CHIPS and Science Highlights: National Strategy
Many aspects of the CHIPS And Science Act have gotten significant attention, but one potentially consequential section for U.S. science has been almost wholly overlooked: a requirement that the U.S. government establish a national science and technology strategy.
Strategy development is a well-established function for the White House Office of Science and Technology Policy (OSTP), but usually these strategies are focused on narrow topics like climate science or agricultural innovation. What’s new in CHIPS is the requirement for an overarching, top-to-bottom assessment and strategy covering all areas of S&T.
We’ll see how it plays out in practice, and whether it has the impact the bill’s authors intend. But in the best-case scenario, the new strategy could provide a bold vision to inform federal science investment.
What The Bill Requires
In reality, CHIPS requires not one, not two, but three different strategy documents from OSTP, in consultation with other federal agencies, White House councils, bodies like the National Science Board, and nongovernmental organizations including industry and universities.
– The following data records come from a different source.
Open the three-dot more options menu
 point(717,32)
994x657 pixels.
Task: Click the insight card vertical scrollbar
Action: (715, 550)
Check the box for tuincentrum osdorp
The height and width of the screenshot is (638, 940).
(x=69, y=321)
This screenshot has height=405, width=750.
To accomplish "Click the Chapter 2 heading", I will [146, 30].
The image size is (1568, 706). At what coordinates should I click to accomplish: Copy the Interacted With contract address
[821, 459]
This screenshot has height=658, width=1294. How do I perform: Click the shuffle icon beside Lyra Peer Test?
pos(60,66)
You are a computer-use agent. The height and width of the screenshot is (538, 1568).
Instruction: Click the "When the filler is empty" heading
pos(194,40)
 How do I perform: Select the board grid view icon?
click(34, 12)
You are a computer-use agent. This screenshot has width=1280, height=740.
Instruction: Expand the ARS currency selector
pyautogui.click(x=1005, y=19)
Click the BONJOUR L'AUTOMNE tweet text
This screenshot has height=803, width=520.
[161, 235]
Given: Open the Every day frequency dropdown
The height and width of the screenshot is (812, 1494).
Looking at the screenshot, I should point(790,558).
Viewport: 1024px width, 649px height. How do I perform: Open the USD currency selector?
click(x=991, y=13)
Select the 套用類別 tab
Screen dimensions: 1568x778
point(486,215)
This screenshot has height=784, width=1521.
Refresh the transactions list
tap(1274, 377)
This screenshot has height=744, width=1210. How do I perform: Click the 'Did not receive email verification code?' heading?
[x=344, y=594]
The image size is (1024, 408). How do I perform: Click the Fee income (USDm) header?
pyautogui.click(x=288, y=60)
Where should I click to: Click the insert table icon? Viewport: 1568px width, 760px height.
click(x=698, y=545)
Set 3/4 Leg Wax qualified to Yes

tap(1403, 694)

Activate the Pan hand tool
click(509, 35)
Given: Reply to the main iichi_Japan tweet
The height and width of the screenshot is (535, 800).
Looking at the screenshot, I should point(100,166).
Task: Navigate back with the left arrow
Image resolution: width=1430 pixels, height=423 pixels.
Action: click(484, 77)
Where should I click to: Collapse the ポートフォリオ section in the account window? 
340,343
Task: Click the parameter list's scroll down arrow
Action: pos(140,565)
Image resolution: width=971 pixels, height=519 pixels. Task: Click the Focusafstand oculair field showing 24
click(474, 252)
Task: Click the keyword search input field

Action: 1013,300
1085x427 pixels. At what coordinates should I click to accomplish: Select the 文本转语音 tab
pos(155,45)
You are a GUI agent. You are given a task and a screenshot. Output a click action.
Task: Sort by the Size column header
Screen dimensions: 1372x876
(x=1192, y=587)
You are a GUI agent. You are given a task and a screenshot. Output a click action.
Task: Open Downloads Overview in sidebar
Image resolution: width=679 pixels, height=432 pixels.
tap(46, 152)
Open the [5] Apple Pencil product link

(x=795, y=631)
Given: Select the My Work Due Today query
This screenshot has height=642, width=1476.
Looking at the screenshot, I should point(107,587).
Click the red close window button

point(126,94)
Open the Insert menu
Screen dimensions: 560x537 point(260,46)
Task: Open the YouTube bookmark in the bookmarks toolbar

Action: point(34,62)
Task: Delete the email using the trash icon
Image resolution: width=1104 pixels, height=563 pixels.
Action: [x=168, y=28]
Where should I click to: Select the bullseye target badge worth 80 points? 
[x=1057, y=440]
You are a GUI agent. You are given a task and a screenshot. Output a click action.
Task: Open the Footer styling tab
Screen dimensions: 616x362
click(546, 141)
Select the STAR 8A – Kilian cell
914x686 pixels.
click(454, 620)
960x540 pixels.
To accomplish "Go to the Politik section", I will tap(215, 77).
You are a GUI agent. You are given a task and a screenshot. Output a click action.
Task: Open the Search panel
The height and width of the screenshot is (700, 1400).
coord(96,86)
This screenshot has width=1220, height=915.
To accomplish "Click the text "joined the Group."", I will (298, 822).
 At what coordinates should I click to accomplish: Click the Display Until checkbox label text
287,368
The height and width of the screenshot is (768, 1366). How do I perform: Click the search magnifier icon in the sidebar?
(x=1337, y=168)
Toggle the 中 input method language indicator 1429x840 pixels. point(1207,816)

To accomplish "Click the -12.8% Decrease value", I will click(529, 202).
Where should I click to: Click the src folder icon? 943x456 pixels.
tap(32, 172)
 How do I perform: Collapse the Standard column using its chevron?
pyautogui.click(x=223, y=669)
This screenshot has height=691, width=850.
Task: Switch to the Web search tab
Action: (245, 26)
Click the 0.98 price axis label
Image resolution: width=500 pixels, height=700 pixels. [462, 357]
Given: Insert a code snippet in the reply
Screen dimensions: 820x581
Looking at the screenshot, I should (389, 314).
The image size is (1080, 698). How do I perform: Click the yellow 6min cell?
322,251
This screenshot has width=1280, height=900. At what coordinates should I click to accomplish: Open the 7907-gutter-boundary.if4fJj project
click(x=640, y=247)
CHIPS Section 10613 creates a quadrennial S&T review, which OSTP will have to deliver by the end of next year (and every four years thereafter – until 2032, when the requirement expires). The quadrennial review is intended to be a “comprehensive examination” of U.S. science, with input from a wide range of institutions inside and outside government. It will also make policy and investment recommendations in areas like industrial innovation, science for social challenges, the STEM workforce, tech transfer, regional innovation, and U.S. research leadership.
One year after the quadrennial assessment, CHIPS requires another more concrete policy strategy, with programmatic recommendations to achieve key goals and research priorities.
Lastly, the bill requires a periodic S&T supplement to support the annual National Defense Strategy. This third document will cover many of the same topics as the above, but with a national security and economic security frame. It will also deal with questions like startup barriers, research security, and federal program effectiveness.
This three-pronged approach – perhaps a bit overkill – reflects a blend of the visions of the Senate (which wanted the national security strategy) and House (which wanted the other two).
Will These Matter?
There are a few reasons these strategies could be useful for the U.S. science enterprise. One simple reason is that they should provide useful context to inform agencies and Congress. How is the U.S. faring globally in science? What are the weaknesses, bottlenecks, and emerging trends? Which sectors are seeing threatened leadership? Working to answer these questions always provides important context for policymakers and can help drive national priorities. The National Center for Science and Engineering Statistics does provide some of this information now – and should certainly play a significant part in the broader reviews – but now these analyses should feature more prominently in the policy stream, with broader scope and perhaps greater visibility.
The requirements also give government a strategic framework for making investment decisions, which is a device many of our global competitors employ. The White House Office of Management and Budget (OMB) is the key cog in the federal budget system, and will be at the table alongside other agencies and offices. OMB already works with OSTP to set R&D priorities in the annual budget process. The new strategy requirements don’t alter that process – which is rather fragmented and bottom-up – but they could provide a nudge for coordination and big-picture thinking on a whole-of-government basis.
Interestingly, these strategies may also provide an avenue for systemic reform: the quadrennial review is required to evaluate “policies that hinder research and development in the United States.” This could provide an opening for experts to recommend policies to enhance research productivity or reduce administrative burden, for instance.
All that said, one should be wary of overstating the benefits. Whatever the quality of the new strategy, it will still be up to policymakers, agencies, and appropriators to follow it with action. In so doing, they’ll have to balance an array of competing needs, goals, and ideas from internal and external stakeholders. Buy-in shouldn’t be treated as a forgone conclusion.
The requirements also set up some strange timing. For example, the quadrennial review is due at the end of 2023, and the policy strategy at the end of 2024, a presidential election year. If there’s a change in the Oval Office, would a new administration disregard the work of the prior OSTP? What about in 2028 or 2032?
At the very least, the strategy exercise should provide a fascinating near-term experiment in U.S. science policymaking – and in the long run, could provide a tool for furthering U.S. leadership in science and technology.